Moving Average Convergence/Divergence (MACD) is one of the most common tools used by traders to determine the direction and momentum of a given stock. The standard MACD formula involves subtracting a stock's 26-day exponential moving average (EMA) from its 12-day EMA to create a single line that fluxuates above and below zero. The theory is that the movements of this line can be used to make accurate predictions. This article will take a look at what exactly the MACD is and how you can use it to profit!
What is the MACD?
The theory behind the MACD is an extension of the theory behind moving average crossovers. That is: If a faster moving average crosses over or under a slowing moving average, then the likelihood of a change in that direction is increased. Similarly, if the difference (or distance) between the two moving averages increases, then there is greater momentum in the prevailing direction. Combined, these are the two main strategies that traders use to predict direction and momentum.
Here's an example:

MACD Trading Strategies
Many traders consider the so-called "divergence strategy" to be the most reliable and profitable signals. Divergence occurs when the stock price trends in the opposite direction of the MACD oscillator. Typically, this signals that there will be a large future movement in the direction that the MACD is headed and opposite the direction that the stock is headed. The theory behind the strategy is that the momentum is building up in the stock and overdue to be released in a sudden burst as it hits a bottom.
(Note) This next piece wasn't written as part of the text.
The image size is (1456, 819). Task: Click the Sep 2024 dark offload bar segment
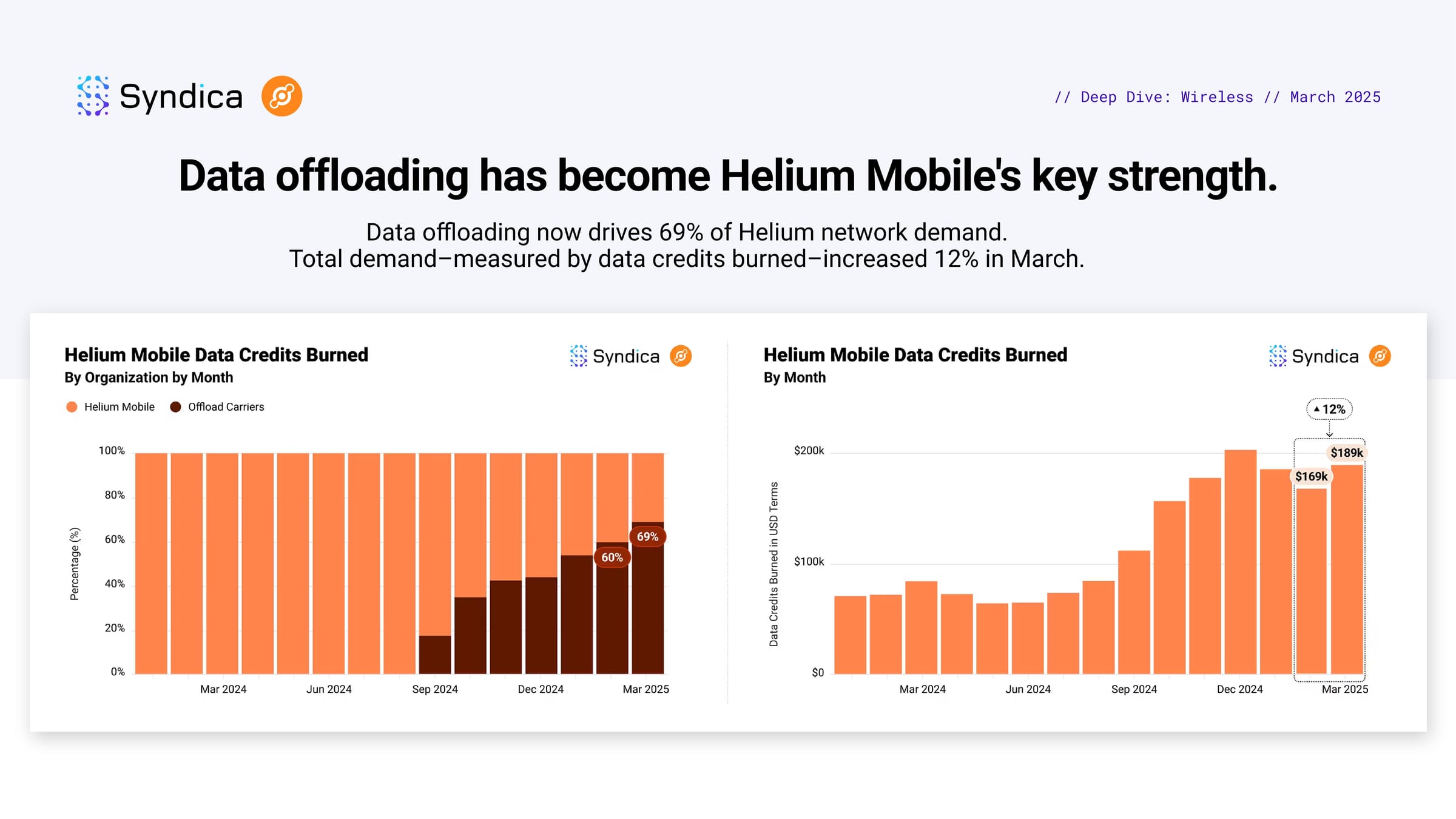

The other two key signals that traders use are the "zero-line crossover" and the "moving average crossover" (mentioned above). The zero-line crossover strategy indicates that traders' should buy when the MACD oscillator crosses above the zero-line and sell when it drops below the zero-line. Meanwhile, the moving average crossover strategy indicates that traders' should buy when the faster EMA crosses above the slow EMA and sell when it crosses below the slow EMA. These strategies aren't considered as reliable as the divergence strategy and should only be used as confirmations for other signals in most cases.
Finally, traders often try to predict the tops and bottoms from a momentum standpoint by drawing trendlines on the MACD oscillator itself. Prior highs can often indicate just how excited investors are over a recurring even, such as an earnings surprise. The same goes with prior lows predicting just how far investors will sell down a stock under normal circumstances.
Conclusions
The MACD indicator is one of the most common tools used by traders to determine price direction and momentum. It is most useful as a confirmation indicator, but the divergence strategy is also used as a primary strategy for many. Overall, this is a useful addition to every traders' toolbox!